MySQL ORDER BY LIMIT Performance Optimization

Suboptimal MySQL ORDER BY implementation, especially together with LIMIT is often the cause of MySQL performance problems. Here is what you need to know about MySQL ORDER BY LIMIT optimization to avoid these problems.

MySQL ORDER BY with LIMIT is the most common use of ORDER BY in interactive applications with large data sets being sorted. On many web sites, you will find top tags, recently registered users, etc – which would often require ORDER BY with LIMIT in the back end. In general this type of ORDER BY looks like SELECT ….. WHERE [conditions] ORDER BY [sort] LIMIT N,M

Make sure it uses index It is very important to have ORDER BY with LIMIT executed without scanning and sorting full result set, so it is important for it to use index – in this case, index range scan will be started and query execution stopped as soon as required amount of rows generated.

For example, if I do SELECT * FROM sites ORDER BY date_created DESC LIMIT 10; I would use index on (date_created) to get a result set very fast.

Now what if I have something like SELECT * FROM sites WHERE category_id=5 ORDER BY date_created DESC LIMIT 10;

In this case index by date_created may also work but it might not be the most efficient – If it is a rare category large portion of table may be scanned to find 10 rows. So index on (category_id, date_created) will be a better idea.

Let’s take a look at a bit more complex case: SELECT * FROM sites WHERE category_id in (5,10,12) ORDER BY date_created DESC LIMIT 10;

Even though it looks quite similar to the previous one it is a lot different as there are multiple category_id values in the list now so index on (category_id, date_created) can’t be used directly. Index on date_created separately would still work. The good from performance standpoint (even though a bit ugly) will be UNION workaround I already wrote about.

So what if you have an application which can perform a search on many different columns, with worse then perfect selectivity. Various social networking and dating sites are perfect examples of such queries

SELECT FROM people where gender=’m’ and age between 18 and 28 and country_id=5 and city_id=345 order by last_online desc limit 10;

There could be many possible limiting factors with all of them being optional. This is a hard nut to crack and I know on high-end custom search solutions can be developed, but if we stick to simple MySQL using multiple indexes on most selective columns would be a good idea for the performance of such queries.

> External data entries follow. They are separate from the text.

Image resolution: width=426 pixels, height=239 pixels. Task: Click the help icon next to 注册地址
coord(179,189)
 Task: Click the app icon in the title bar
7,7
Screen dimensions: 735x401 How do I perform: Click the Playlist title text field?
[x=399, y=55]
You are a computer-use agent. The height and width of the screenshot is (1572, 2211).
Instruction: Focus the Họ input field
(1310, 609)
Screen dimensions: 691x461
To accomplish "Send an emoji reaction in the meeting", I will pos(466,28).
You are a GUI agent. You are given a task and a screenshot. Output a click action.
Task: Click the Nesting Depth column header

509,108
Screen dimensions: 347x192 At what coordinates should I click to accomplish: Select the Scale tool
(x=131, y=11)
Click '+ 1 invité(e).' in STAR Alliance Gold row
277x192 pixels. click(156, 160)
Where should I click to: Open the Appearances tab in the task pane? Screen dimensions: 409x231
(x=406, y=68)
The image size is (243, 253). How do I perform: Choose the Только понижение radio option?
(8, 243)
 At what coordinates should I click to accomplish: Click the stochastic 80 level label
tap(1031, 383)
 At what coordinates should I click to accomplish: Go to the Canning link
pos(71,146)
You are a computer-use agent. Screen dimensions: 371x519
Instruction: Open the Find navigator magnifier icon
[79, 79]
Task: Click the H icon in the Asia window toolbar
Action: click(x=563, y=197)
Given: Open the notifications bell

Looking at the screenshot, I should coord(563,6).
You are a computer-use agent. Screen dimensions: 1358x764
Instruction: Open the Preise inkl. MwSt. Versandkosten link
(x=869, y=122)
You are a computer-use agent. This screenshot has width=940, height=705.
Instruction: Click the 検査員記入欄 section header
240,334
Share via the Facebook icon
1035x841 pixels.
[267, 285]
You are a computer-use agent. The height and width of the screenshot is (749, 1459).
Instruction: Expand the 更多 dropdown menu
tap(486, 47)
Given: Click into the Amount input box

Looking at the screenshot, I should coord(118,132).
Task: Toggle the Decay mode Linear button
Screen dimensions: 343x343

For example, you may put index on(gender,last_online) assuming most people will have gender specified, as well as (country_id,city_id,last_online) assuming in most cases these will be specified. It takes a good look at queries actually being run and data selectivity to come up with a good set of indexes for such case, it also may need to be adjusted in the future.

The main thing to watch for, if you do not have full where clause resolved by index is how many rows you need to scan to resolve order by (this can be found in slow query log or by examining Hander statistics). If only 50 rows are examined to provide
10 rows of result set you’re in decent shape but if it is 5000 you might need to rethink your indexing.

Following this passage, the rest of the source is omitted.